Prosegui l'articolo sulle microplastiche nel Mediterraneo, riprendendo subito dopo l'ultima frase riportata.

■ **Testo di partenza**:
# # # #
Ancona-Osimo

La zuppa di plastica nel Mediterraneo

L'Univpm studia l'accumulo delle microplastiche negli organismi marini. Gli ultimi risultati evidenziano la loro presenza in almeno il 30% del pescato dell’Adriatico

Ritrovamento in mare di microplastiche (Foto: Univpm)

ANCONA – L’Università Politecnica delle Marche studia l’accumulo delle microplastiche su organismi e pescato.

Medusa utilizzata come organismo modello (Foto: Univpm)

Ogni anno infatti vengono prodotte nel mondo più di  300 milioni di tonnellate di plastica e almeno il 10% di questi materiali finisce negli oceani. In mare le plastiche si degradano molto lentamente e si frammentano in minuscole particelle che costituiscono appunto le microplastiche. Con dimensioni inferiori ai 5 mm e spesso invisibili ad occhio nudo, le microplastiche si sono accumulate nei mari e il Mediterraneo risulta uno dei bacini maggiormente contaminati, come dimostrato in un recente studio pubblicato su Nature/Scientific Reports e frutto della collaborazione tra l’Istituto di Scienze Marine del CNR di Lerici (ISMAR-CNR), l’Università Politecnica delle Marche, l’Università del Salento e Algalita Foundation (California).

quantitativi medi di microplastiche presenti nel Mare Adriatico e nel Mediterraneo Occidentale sono di circa 500 ed 800 g per km2, valori paragonabili a quelli rinvenuti nei famosi 5 vortici oceanici di accumulo delle plastiche. Quantitativi ancora maggiori, circa 2 kg per km2, sono stati identificati a largo delle coste occidentali della Sardegna, della Sicilia e lungo la costa pugliese, fino ad arrivare ad un hot spot di addirittura 10 kg di microplastiche per km2 nel tratto di mare compreso tra la Corsica e la Toscana.
# # # #
■ **Materiale di partenza**:
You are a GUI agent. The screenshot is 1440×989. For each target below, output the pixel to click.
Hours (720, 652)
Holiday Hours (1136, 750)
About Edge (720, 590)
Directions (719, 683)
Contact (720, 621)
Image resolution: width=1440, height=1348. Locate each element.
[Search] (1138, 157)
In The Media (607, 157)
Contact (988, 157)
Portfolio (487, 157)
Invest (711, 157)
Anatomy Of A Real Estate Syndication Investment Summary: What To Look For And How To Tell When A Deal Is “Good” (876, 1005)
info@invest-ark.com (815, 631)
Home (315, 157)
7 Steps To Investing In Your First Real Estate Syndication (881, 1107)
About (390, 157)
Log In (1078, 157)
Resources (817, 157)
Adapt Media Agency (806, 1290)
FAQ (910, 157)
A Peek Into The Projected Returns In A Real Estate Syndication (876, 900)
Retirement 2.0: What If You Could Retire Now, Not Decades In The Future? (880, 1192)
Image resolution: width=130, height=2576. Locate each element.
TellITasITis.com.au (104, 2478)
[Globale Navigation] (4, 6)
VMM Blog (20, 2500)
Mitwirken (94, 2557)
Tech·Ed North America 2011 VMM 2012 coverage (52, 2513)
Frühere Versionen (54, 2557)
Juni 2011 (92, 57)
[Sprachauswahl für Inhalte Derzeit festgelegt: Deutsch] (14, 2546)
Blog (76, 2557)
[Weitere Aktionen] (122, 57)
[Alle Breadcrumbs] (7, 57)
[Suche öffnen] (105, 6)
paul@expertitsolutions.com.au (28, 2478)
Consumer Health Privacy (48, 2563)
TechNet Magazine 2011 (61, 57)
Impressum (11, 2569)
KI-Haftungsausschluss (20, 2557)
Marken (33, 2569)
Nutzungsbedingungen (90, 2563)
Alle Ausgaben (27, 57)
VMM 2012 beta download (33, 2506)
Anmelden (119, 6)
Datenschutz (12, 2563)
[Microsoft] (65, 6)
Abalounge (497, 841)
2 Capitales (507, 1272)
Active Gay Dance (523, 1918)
# # # #
■ **Esito del compito**:
Un piccolo crostaceo (Artemia) che ha ingerito microplastiche evidenziate con fluorescenza (Foto: Univpm)

Lo studio ha caratterizzato anche la tipologia dei polimeri, evidenziando una marcata prevalenza di polietilene e polipropilene nel Mediterraneo Occidentale, ed una maggior eterogeneità nell’Adriatico con la presenza anche di vernici sintetiche e di altri composti associati alle attività di pesca. Le ragioni dell’elevata concentrazione di microplastiche in Mediterraneo sono una conseguenza del limitato ricambio d’acqua di questo bacino chiuso, ma densamente popolato e sottoposto ad una elevata pressione antropica.

Il tessuto di una cozza in cui sono evidenziate microplastiche (Foto: Univpm)

Ovviamente gli organismi marini non sono immuni dalla massiccia presenza delle microplastiche che, spesso scambiate per cibo, possono essere ingerite dai più piccoli organismi del plankton, fino ai predatori terminali. In questo senso, l’Università Politecnica delle Marche è molto attiva nello studio dell’accumulo delle microplastiche negli organismi marini e la loro distribuzione nelle reti trofiche. Gli ultimi risultati evidenziano la presenza di microplastiche in almeno il 30% del pescato dell’Adriatico con percentuali ancora superiori in alcune specie. Anche se la frequenza di rinvenimento delle microplastiche è elevata, il loro quantitativo negli organismi non è tuttavia tale da rappresentare un pericolo per la salute umana, ma certamente un campanello di allarme per la salute delle varie specie e dell’ecosistema marino.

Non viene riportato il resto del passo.